I can't say Googles Bard has been much better either. I asked it a few days ago to put the current crypto prices into a table, showing me the current drawdown from all-time high to now. It told me Solana was $220 and Bitcoin was $50,000. Nice if it was true, but so wildly inaccurate.
I hear people like Jason on the All In Podcast saying that this tech makes those who code 10x better, and while I haven't got much experience coding, my experience using these AIs for basic tasks makes me skeptical.
I have no doubt that in the future, these tools will be infinitely better as the parabolic curve of improvement takes hold, but right now, expectations are significantly higher than the reality.
How I'm dealing with it:
So, we've learned from this post that I basically have no clue what's going to happen with AI other than some stuff good, some stuff bad, probs not immediately, but probs not that far away either.

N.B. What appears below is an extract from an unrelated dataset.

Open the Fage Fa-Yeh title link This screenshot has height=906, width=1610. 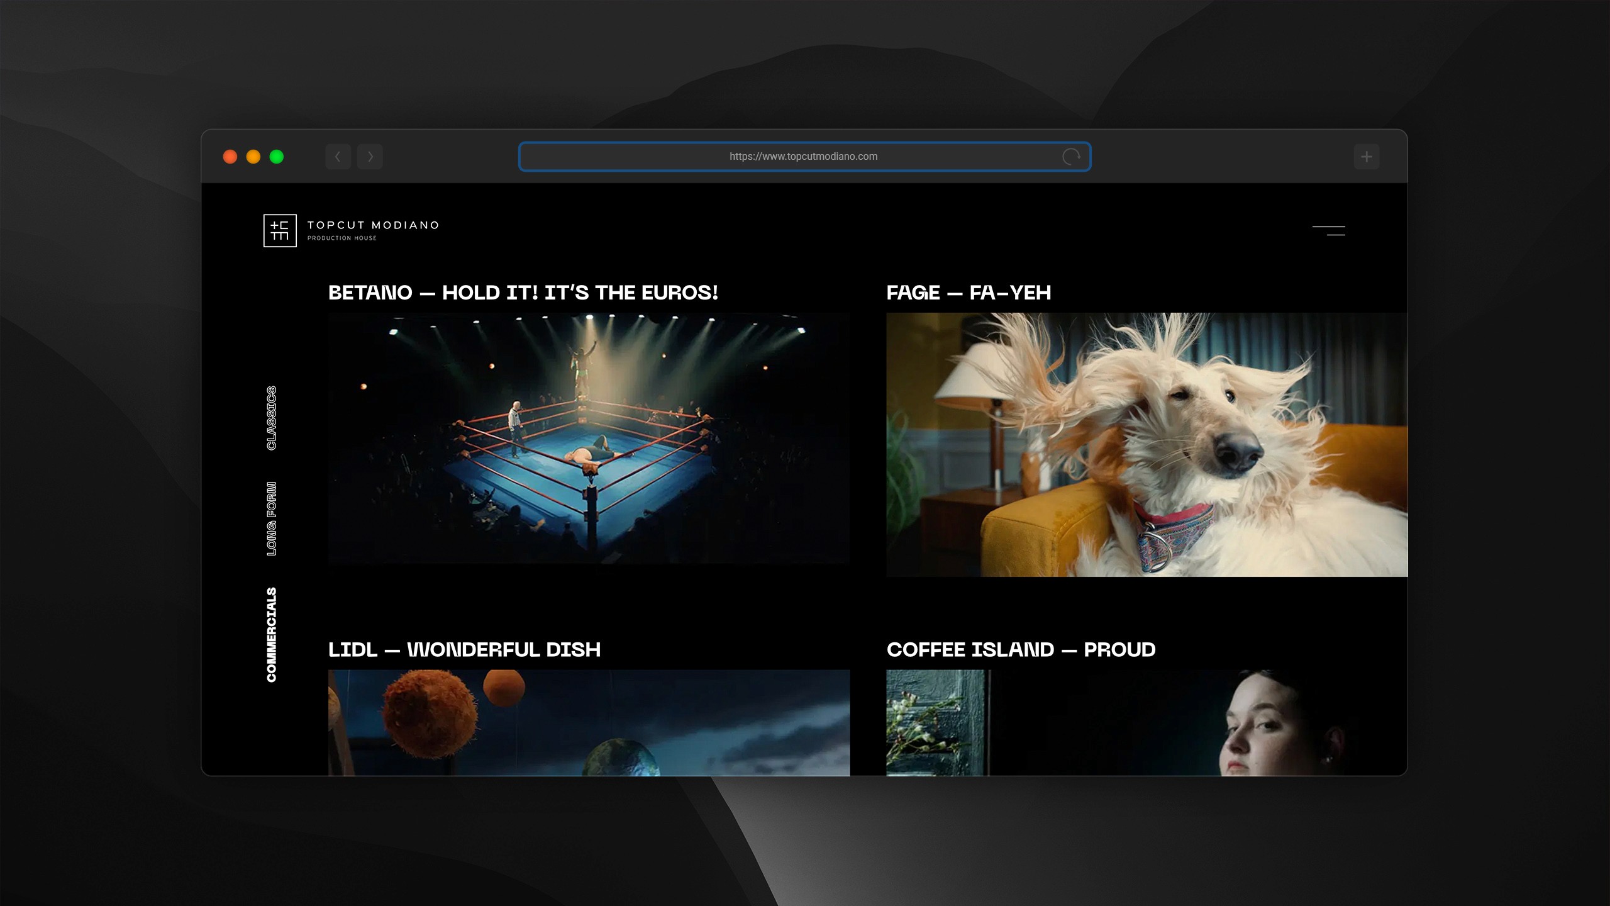click(968, 293)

I'm not in any way qualified to know if these AI machines will murder all the babies, but to be honest, neither is anyone else because we've never met one before.
We don't even know what sentience or consciousness is or even how the brain works. So trying to predict how some alien species we've somehow accidentally created is going to treat us is kinda not a productive use of my time.

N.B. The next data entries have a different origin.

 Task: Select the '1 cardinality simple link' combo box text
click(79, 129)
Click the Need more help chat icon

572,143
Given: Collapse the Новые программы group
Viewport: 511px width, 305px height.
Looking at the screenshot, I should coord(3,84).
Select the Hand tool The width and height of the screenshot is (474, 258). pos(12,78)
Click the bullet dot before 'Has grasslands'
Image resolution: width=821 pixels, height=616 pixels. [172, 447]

So that's exactly how I plan to deal with it.
By avoiding scary-sounding headlines and spending more time playing with the technology, hoping that all the super cool use cases come true, but keeping a rational and evidence-based thought process that hopefully allows me to profit from the huge wave of attention this new innovation captures.
Because even if the robots do rise up and turn us all into batteries, nothing I can do will prevent that future, and to be honest, I feel incredibly fortunate to be born as a human in this time of mass abundance, rather than at any point in the last 10,000 years.
Even if it turns out to be our book's final chapter.